#### [Brano fornito]
______

Un braccio di ferro in cui i due partiti di governo sono arrivati a livelli di tensione massima, con vertici notturni, litigate, musi lunghi e incomprensioni. Il clima è molto teso e la situazione difficile, ma non è detto l’escalation di tensione con i 5 Stelle porti davvero alla rottura. Anzi, il capo della Lega in serata prova a stemperare la tensione: “Non ci sarà nessuna crisi e non ho nessuna nostalgia del passato”.

Nel suo partito però il nervosismo è all’apice e le bocche restano cucite. “Il pallino ce l’hanno Salvini e Giorgetti. Sono loro che conducono la partita. Gli altri, se parlano, fanno solo casino”, fa sapere una fonte autorevole del Carroccio.

Nonostante la consegna al silenzio, però, qualcosa filtra. “Alla fine una soluzione si troverà. Non si può far cadere il governo sul Tav. Abbiamo troppe cose importanti in ballo. La legittima difesa è a un passo, sono vicinissimi anche quota 100 e il reddito di cittadinanza. Davvero si vuol buttare all’aria tutto questo?”, si chiede un’altra autorevole fonte leghista. Convinta che un escamotage, anche tecnico, alla fine si troverà. “Qualcuno dovrà fare un passo indietro e si farà un po’ male. Ma mai male quanto quello provocato dalla caduta del governo…”.

Ieri Salvini ha annullato qualsiasi ipotesi di nuovo vertice serale con Luigi Di Maio e Giuseppe Conte. “Torno a Milano, nessun vertice. Di Tav ne riparliamo lunedì. Io sono per fare, non per disfare. Festeggerò il compleanno con amici e poi starò coi due miei gioielli, i miei figli”, ha detto dopo un’iniziativa a Palazzo Madama. E il governo? “Siamo nelle mani del buon Dio…”. Una fuga tattica che Di Maio non ha preso bene, tanto da convocare una conferenza stampa a Palazzo Chigi. Di cui Salvini ha appreso dalle agenzie. In serata, poi, di fronte alle parole incendiarie di Buffagni, sceglie – come detto – di usare toni concilianti. “Nessuna crisi e nessuna nostalgia del passato, lavoriamo per unire e per dare lavoro e sviluppo. Col buonsenso si risolve tutto”.

Insomma, il vicepremier lavora per trovare una soluzione. Anche se le spinte per rompere non mancano. Giancarlo Giorgetti, per esempio, da tempo nutre insofferenza nei confronti dell’alleato. Anche perché è su di lui che convergono malessere e fibrillazioni del Nord, per il reddito di cittadinanza e per il freno all’autonomia. Anche se poi è proprio la Lombardia la regione col più alto numero di richieste di reddito (4.905). Ma pure Giorgetti sa che rompere ora è difficile, perché al voto non si può andare (ci sono le Europee), un governo di centrodestra non ha i numeri (nonostante le sparate di Berlusconi) e governi tecnici o similari rischiano di far perdere voti a un partito che continua crescere. Si tratta, dunque. A una condizione: sull’avvio dei bandi, Salvini non tornerà indietro.

______

#### [Attività richieste]
#1 Rispondi alle seguenti domande basandoti sul brano fornito:
(a) In quale città Salvini ha detto che sarebbe tornato?
(b) Quale regione ha il più alto numero di richieste di reddito e quante sono?
(c) Secondo una fonte autorevole del Carroccio, chi ha il pallino?
#2 Trasforma in un elenco puntato il paragrafo del brano fornito che inizia con "Insomma, il vicepremier lavora", conservandone i fatti principali.
#3 Riproduci fedelmente tutto il testo del brano fornito, dalle parole "Nel suo partito" giù fino alle parole "autorevole del Carroccio.".

#### [Righe di dati]
______

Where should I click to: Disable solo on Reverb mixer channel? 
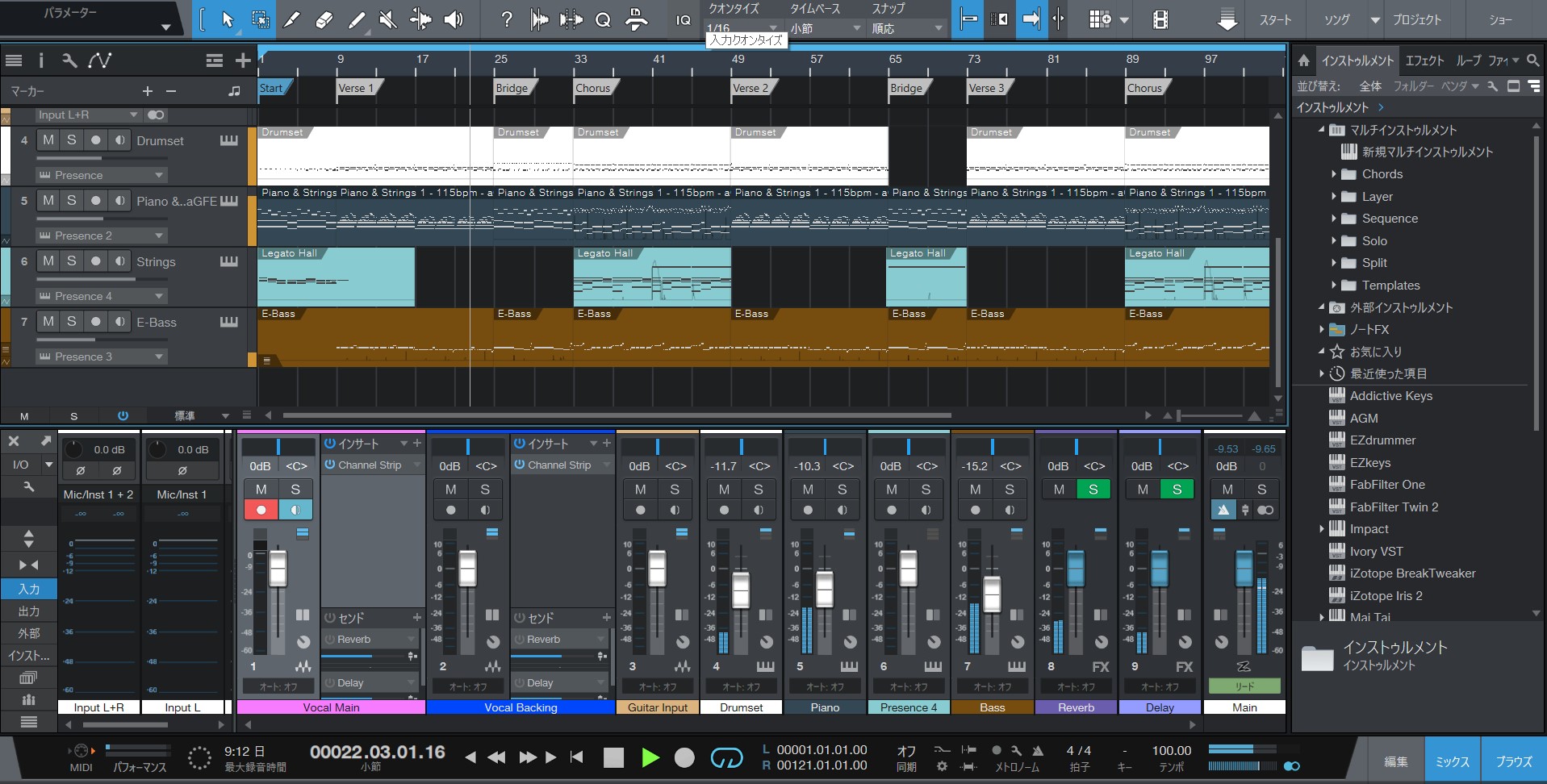[1093, 490]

______

#### [Soluzioni degli esercizi]
#1
(a) Milano.
(b) La Lombardia, con 4.905 richieste.
(c) Salvini e Giorgetti.

#2
- Il vicepremier lavora per trovare una soluzione, ma le spinte per rompere non mancano.
- Giorgetti è da tempo insofferente nei confronti dell'alleato.
- Su Giorgetti convergono malessere e fibrillazioni del Nord per il reddito di cittadinanza e per il freno all'autonomia.
- La Lombardia è la regione con il più alto numero di richieste di reddito (4.905).
- Anche Giorgetti sa che rompere ora è difficile:
  - al voto non si può andare, perché ci sono le Europee;
  - un governo di centrodestra non ha i numeri;
  - governi tecnici o simili rischiano di far perdere voti a un partito in crescita.
- Si tratta, a una condizione: sull'avvio dei bandi Salvini non tornerà indietro.

#3
Nel suo partito però il nervosismo è all’apice e le bocche restano cucite. “Il pallino ce l’hanno Salvini e Giorgetti. Sono loro che conducono la partita. Gli altri, se parlano, fanno solo casino”, fa sapere una fonte autorevole del Carroccio.